As George Church pointed out, one of the most prevalent forms of re-identification occurs through accidental or intentional releases of data that were never intended to be public, such as the data breaches tracked by the Privacy Rights Clearinghouse. Such unintended data releases could, at least in theory, compromise otherwise secure datasets. Re-identification is thus unlikely to be a risk that is ever susceptible to complete elimination. (For a more complete discussion of this issue, see our previous post, “Re-Identification and its Discontents.”)

The Genomic Privacy Two-Step. Loukides and his colleagues recognize that they are providing only a partial solution, and note that genomic privacy tools such as theirs are only effective when applied in an appropriate fashion.

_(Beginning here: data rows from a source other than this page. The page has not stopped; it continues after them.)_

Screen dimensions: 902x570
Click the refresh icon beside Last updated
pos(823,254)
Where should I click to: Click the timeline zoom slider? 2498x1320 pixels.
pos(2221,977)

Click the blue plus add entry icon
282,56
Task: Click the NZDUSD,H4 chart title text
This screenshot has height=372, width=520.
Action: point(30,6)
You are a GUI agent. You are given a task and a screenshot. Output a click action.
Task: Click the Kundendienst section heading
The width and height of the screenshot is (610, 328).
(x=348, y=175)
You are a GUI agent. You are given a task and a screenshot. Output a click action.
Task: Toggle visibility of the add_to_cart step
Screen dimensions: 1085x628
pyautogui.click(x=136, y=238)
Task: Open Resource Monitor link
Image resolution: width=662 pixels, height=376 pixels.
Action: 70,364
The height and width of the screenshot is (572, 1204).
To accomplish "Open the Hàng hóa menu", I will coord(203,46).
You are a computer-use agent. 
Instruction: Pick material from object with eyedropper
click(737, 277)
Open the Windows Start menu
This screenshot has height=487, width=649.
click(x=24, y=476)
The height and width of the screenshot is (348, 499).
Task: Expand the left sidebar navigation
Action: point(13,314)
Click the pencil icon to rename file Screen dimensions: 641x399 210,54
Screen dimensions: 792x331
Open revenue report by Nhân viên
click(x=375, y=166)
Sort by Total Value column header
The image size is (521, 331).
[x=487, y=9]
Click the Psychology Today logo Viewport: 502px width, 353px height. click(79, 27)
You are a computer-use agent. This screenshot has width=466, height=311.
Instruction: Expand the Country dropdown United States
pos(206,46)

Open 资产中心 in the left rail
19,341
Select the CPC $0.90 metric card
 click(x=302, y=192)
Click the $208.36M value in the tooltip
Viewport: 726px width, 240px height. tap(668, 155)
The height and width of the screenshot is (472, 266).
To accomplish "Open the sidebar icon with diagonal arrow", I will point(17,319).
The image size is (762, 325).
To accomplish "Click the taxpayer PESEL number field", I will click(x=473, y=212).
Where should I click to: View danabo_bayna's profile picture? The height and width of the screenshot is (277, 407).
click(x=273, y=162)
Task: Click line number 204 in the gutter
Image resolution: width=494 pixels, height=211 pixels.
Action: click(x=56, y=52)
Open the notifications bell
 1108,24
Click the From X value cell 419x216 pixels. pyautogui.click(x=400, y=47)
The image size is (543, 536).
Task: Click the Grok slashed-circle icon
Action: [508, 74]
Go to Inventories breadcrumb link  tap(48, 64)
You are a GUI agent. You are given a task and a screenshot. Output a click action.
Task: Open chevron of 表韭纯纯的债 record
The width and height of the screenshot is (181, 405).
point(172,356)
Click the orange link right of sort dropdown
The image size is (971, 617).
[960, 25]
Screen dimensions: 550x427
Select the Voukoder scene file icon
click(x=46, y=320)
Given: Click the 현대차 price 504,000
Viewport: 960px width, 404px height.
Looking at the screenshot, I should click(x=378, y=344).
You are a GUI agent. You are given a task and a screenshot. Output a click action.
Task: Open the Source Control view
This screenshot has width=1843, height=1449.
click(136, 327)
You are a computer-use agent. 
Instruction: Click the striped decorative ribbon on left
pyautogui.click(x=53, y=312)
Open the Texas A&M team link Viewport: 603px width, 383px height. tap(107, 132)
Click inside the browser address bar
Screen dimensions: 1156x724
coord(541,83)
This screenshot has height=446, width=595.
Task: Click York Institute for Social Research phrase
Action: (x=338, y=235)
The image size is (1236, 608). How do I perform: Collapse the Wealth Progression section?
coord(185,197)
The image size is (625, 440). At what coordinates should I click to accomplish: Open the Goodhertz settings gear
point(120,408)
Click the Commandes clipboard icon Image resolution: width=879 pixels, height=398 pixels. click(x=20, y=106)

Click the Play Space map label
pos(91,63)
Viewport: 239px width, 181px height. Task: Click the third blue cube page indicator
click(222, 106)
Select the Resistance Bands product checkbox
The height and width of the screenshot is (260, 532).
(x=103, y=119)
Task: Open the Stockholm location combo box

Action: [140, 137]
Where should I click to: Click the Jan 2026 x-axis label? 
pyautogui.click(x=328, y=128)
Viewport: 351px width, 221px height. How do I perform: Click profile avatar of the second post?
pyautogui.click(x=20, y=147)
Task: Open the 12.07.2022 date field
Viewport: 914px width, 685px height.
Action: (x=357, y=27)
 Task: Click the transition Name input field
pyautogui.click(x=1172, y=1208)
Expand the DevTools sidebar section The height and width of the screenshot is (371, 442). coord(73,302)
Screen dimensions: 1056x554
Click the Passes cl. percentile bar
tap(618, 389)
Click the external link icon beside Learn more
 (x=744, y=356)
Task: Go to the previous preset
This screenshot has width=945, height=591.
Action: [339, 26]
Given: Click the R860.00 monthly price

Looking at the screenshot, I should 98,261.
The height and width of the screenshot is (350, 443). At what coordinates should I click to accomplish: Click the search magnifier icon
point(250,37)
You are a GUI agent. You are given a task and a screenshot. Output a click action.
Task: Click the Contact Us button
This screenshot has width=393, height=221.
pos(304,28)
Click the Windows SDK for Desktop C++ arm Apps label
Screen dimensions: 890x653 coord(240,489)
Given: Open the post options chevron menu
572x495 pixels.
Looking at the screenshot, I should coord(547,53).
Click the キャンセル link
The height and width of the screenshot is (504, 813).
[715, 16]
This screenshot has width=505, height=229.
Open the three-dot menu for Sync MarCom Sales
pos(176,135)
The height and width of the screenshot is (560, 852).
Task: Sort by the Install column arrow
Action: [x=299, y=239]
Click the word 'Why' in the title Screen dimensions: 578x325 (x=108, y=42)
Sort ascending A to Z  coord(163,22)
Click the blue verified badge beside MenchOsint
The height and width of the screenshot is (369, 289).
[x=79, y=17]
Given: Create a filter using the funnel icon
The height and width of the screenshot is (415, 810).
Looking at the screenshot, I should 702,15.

As the authors point out, “as is true of all data anonymization methods, our approach leaves the decision of selecting a suitable privacy protection level…to data owners or policy officials.”

Furthermore, striking a sensible balance between privacy and access is only the first step in developing a responsible approach to privacy in genomic research. Researchers and institutions must also be sure to communicate the relevant trade-offs to those individuals whose data will be used in the research, to ensure that they understand – and agree with – whatever risk of identification has been deemed appropriate to the proposed research.

Tackling both prongs of genomic privacy – the risk of re-identification and accurate communication of that risk – is necessary to ensure that the next generation of genomic research is conducted in a way that is technically robust, as well as ethically, legally and socially responsible.